Дэви одет и обут – небритый, пиджак заляпан грязью, воротник разорван, глаза с ужасом уставились в бесконечность. Все вокруг свидетельствовало о бедности, убожестве, нищете: голый стол, старый сундук, несколько пустых бутылок и десятки потрепанных книг.

– Ну и грязища, – невольно пробормотал Хислоп.

Это разбудило Дэви. Он резко сел на кровати и завопил что-то нечленораздельное. Его лицо побагровело, вены на шее вздулись и стали похожи на веревки. У него был такой ужасный вид, будто его душу терзали в забытых глубинах ада. Он бредил.

Нет никакого смысла воспроизводить риторику больного воображения, доведенного алкоголем до безумия. Но, когда припадок прошел и Дэви снова упал на кровать, он вдруг четко произнес:

Scilicet occidimus, nec spes est ulla salutis,
Dumque loquor, vultus obruit unda meos[270].

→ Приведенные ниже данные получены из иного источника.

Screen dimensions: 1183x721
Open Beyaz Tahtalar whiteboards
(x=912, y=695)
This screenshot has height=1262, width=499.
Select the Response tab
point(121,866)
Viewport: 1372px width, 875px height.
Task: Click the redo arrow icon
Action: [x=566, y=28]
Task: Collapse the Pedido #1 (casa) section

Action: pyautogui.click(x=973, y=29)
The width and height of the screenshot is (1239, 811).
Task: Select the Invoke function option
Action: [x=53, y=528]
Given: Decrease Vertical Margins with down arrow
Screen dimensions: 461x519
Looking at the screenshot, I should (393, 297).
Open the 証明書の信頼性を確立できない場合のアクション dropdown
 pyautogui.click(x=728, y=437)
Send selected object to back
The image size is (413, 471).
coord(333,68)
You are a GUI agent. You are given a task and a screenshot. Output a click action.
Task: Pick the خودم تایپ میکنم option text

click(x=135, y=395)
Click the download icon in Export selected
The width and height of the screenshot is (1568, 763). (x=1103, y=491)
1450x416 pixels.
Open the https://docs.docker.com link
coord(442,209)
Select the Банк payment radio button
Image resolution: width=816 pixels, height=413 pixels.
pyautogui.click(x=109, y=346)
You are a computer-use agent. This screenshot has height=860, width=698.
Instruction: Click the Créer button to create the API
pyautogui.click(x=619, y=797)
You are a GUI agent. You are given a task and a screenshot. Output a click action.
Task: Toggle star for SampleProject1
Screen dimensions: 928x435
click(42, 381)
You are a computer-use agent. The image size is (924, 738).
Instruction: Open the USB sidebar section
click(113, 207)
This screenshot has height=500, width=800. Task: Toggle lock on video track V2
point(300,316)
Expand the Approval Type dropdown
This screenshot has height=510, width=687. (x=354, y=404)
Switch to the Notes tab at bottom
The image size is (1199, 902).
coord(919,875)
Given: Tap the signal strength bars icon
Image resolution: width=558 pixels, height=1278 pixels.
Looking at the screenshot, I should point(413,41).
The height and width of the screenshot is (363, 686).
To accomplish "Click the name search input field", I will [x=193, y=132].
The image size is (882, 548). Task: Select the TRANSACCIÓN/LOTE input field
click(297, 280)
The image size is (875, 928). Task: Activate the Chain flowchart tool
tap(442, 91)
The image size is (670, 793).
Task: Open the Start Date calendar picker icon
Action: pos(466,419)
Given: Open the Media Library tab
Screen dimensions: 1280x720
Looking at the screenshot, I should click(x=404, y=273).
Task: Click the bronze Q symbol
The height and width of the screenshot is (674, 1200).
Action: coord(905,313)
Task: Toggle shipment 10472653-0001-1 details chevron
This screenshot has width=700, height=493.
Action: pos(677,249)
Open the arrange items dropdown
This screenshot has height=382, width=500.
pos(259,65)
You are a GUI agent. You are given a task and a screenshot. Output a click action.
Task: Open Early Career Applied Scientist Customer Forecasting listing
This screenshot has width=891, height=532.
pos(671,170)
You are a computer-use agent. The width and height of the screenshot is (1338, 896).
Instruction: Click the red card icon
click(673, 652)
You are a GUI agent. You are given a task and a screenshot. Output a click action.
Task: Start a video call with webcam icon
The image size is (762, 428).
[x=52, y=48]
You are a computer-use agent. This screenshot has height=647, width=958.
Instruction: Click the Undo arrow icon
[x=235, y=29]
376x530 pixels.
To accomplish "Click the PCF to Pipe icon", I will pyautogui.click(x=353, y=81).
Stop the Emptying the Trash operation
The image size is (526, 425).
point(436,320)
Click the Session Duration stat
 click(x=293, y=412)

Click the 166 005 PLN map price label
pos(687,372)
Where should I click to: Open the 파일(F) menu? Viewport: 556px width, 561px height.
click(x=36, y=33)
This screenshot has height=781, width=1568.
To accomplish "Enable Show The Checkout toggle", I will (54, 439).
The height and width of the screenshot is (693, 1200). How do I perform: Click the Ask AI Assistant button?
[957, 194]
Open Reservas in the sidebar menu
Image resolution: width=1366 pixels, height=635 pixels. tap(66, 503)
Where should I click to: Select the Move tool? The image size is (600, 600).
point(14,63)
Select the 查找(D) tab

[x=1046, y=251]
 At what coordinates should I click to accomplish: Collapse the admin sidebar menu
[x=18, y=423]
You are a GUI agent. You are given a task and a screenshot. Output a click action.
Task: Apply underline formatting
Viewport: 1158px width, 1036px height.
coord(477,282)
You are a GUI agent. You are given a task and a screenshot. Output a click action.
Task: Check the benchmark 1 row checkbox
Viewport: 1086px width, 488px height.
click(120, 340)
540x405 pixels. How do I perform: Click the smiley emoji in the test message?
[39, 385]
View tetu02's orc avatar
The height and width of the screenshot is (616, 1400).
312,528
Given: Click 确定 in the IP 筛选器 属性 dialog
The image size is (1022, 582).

То, как вдруг прозвучали эти строки по контрасту с потоком безумных словес, оказало свое воздействие на Хислопа – после инъекции морфия в руку больного его инстинктивное желание поскорее убраться из этой зловонной комнаты прошло. Он остался на целый час, наблюдая за состоянием Дэви Мьюира, пока тот не провалился в беспокойный сон. Финлей пытался за этим грязным бородатым лицом увидеть облик иного Дэви, вернуть его в дни молодости. Да Мьюир и не выглядел старым – на вид ему было не больше тридцати пяти. Его волосы были все еще густыми и темными, лоб – гладким, черты лица не расплылись, но на нем лежала печать пережитого.